Московские тени - Страница 11
– …Во всей науке у нас вечно одни евреи! Погоди, Лех, дай сказать!.. И я удивляюсь, – как она еще существует! Она ведь вся из жидов, сука! Интеллигенция, пидоры!
И оба Титовых упали, опрокинули стулья. Миролюбивый бил истеричного по морде.
Потом они подняли стулья, собрались и ушли. Витя и Лена тоже куда-то исчезли. Стол резко обезлюдел. Убирали посуду. Поминки заканчивались. Михаил Савельевич, подсев ко мне, последнему, кто спокойно торчал на своем месте, рассказывал пьяным голосом, обняв меня за плечо:
– …Немцы тогда «Тигров» пустили.
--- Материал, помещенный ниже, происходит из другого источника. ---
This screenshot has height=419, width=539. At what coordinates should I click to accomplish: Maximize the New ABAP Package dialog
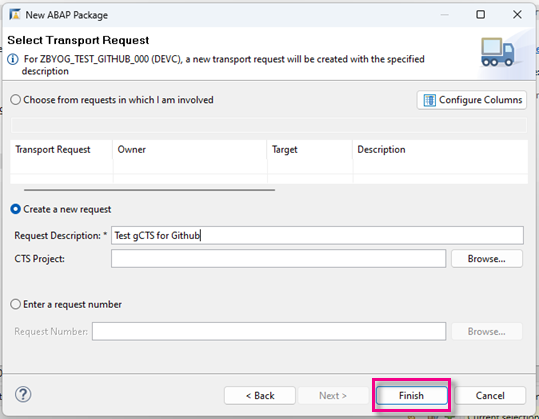481,14
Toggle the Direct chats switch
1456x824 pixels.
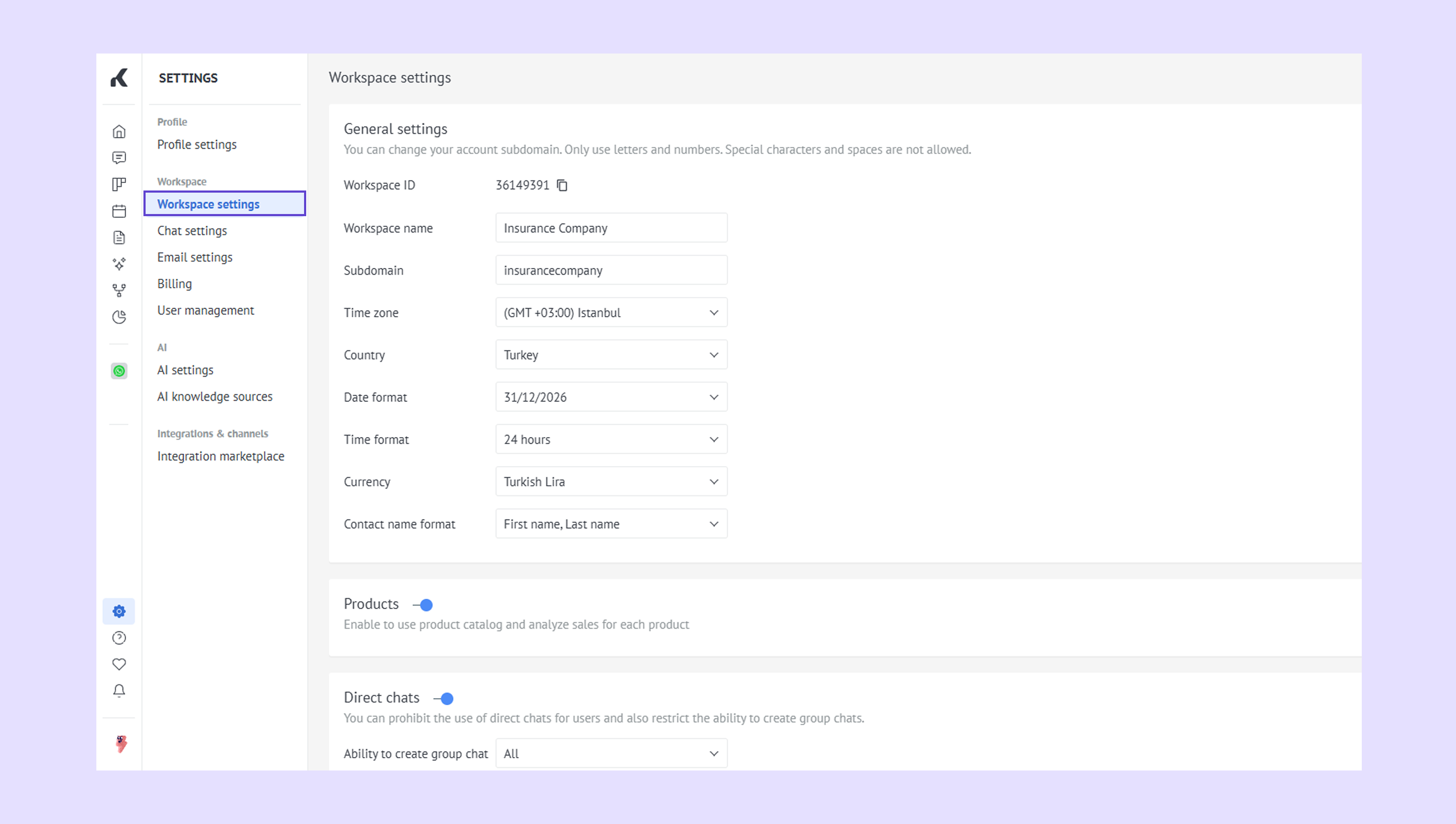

Это первый раз, когда они «Тигров» пустили. А ты знаешь, что это такое – «Тигр»? Наша сорокапятка его не брала! Ему это как горох какой– нибудь…
Я снял его руку с плеча, поднялся.
– Простите, мне домой надо… Еще поговорим… потом.
Что ж, пора и честь знать. От кушаний остались лишь жалкие остатки, измазанная посуда, кости, пустые бутылки.
– А приказ «Двести двадцать семь»… Просто циферки, очередная бумажка, – продолжал бормотать старик, глядя в стол, – а сколько за ним… Ни шагу назад. Впереди огонь и сзади огонь. И ты между…
Я направился на кухню выпить воды. Во рту было сухо и кисло. Опьянения почти не чувствовалось, тяжело просто, хочется спать…
Открыл один из кранов, подставил под струю стакан. В соседних раковинах мыли посуду. А сзади (я сразу заметил их, как только вошел), на железном столе с биркой на боку «Для обработки мяса», – несколько бутылок вина и водки, рядом какие-то свертки. Посудомойки были заняты своим делом, а та, что таскала посуду, как раз ушла за очередной партией в зал… Я торопливо проглотил воду, поставил стакан на поднос, подошел к столу… Так, бутылку «Привета» в один карман, вторую… нет, возьму вино, для жены… в другой. Упаковку ветчины – под куртку. Пару помидоров… Адью!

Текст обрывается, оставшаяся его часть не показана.